PROBLEM TO SOLVE:
Could you reproduce the lines below from the one with "水浴锅的特性 (126, 951)" through the one with "我国生化培养箱的市场需求 (460, 1331)"? Keep both ends and add nothing.

INFORMATION SHOWN:

•••••

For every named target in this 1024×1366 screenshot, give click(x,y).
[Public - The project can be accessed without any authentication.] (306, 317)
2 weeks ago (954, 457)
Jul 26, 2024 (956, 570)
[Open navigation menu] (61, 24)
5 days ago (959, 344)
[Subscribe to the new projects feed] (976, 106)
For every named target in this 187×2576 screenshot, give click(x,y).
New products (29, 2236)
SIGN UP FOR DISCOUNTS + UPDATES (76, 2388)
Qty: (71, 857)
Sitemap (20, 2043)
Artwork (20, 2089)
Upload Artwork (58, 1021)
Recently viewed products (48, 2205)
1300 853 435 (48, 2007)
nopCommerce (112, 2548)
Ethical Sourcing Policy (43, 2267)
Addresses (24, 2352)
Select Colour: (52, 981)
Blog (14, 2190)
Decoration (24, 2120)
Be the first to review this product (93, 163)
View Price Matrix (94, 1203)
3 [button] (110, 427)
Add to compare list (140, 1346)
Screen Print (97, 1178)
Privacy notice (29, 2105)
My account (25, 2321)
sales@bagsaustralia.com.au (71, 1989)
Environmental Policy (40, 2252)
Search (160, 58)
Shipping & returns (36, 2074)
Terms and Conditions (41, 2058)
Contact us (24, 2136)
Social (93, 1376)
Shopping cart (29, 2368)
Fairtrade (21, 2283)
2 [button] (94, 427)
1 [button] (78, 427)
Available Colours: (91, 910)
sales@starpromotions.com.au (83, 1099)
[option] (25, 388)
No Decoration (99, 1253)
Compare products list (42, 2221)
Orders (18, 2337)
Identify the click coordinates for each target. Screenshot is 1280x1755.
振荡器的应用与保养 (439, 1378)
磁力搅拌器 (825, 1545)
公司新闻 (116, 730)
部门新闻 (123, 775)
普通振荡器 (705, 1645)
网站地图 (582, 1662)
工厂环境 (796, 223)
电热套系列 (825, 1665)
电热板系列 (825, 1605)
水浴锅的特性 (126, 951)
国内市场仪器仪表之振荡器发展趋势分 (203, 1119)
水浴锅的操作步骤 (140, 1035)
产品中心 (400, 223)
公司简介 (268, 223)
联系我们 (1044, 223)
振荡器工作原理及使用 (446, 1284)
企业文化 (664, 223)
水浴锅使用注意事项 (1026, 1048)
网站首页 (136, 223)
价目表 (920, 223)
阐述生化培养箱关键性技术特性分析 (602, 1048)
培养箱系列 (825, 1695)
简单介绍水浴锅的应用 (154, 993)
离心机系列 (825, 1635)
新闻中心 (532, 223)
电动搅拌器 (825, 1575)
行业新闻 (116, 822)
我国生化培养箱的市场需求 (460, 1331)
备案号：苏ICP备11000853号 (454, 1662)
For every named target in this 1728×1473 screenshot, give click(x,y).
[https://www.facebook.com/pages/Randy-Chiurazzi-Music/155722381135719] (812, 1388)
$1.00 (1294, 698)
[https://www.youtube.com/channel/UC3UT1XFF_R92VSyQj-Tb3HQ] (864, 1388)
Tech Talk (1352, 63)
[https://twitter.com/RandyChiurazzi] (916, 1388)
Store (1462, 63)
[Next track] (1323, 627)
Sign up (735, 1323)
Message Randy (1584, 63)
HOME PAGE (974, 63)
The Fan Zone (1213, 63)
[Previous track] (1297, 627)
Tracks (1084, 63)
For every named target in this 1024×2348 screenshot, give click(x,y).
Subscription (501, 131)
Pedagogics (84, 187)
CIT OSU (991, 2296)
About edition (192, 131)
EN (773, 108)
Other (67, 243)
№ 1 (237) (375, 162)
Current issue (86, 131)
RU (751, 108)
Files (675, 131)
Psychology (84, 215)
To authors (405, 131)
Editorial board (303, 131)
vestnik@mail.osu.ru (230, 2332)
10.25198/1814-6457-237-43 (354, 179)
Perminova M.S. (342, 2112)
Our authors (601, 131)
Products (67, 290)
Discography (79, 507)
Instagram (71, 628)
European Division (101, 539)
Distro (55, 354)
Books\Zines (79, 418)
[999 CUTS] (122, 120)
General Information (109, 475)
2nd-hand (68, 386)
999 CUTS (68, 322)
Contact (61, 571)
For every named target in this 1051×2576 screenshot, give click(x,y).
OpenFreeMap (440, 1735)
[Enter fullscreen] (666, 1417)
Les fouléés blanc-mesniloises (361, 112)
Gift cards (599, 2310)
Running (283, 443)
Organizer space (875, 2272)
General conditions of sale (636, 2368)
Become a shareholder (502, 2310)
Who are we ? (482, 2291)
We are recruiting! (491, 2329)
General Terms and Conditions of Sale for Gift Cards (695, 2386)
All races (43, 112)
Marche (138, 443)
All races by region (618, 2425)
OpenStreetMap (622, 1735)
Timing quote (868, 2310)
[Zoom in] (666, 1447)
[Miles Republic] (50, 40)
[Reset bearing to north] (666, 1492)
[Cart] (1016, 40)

•••••

EXERCISE OUTPUT:
水浴锅的特性 (126, 951)
国内市场仪器仪表之振荡器发展趋势分 (203, 1119)
水浴锅的操作步骤 (140, 1035)
产品中心 (400, 223)
公司简介 (268, 223)
联系我们 (1044, 223)
振荡器工作原理及使用 (446, 1284)
企业文化 (664, 223)
水浴锅使用注意事项 (1026, 1048)
网站首页 (136, 223)
价目表 (920, 223)
阐述生化培养箱关键性技术特性分析 (602, 1048)
培养箱系列 (825, 1695)
简单介绍水浴锅的应用 (154, 993)
离心机系列 (825, 1635)
新闻中心 (532, 223)
电动搅拌器 (825, 1575)
行业新闻 (116, 822)
我国生化培养箱的市场需求 (460, 1331)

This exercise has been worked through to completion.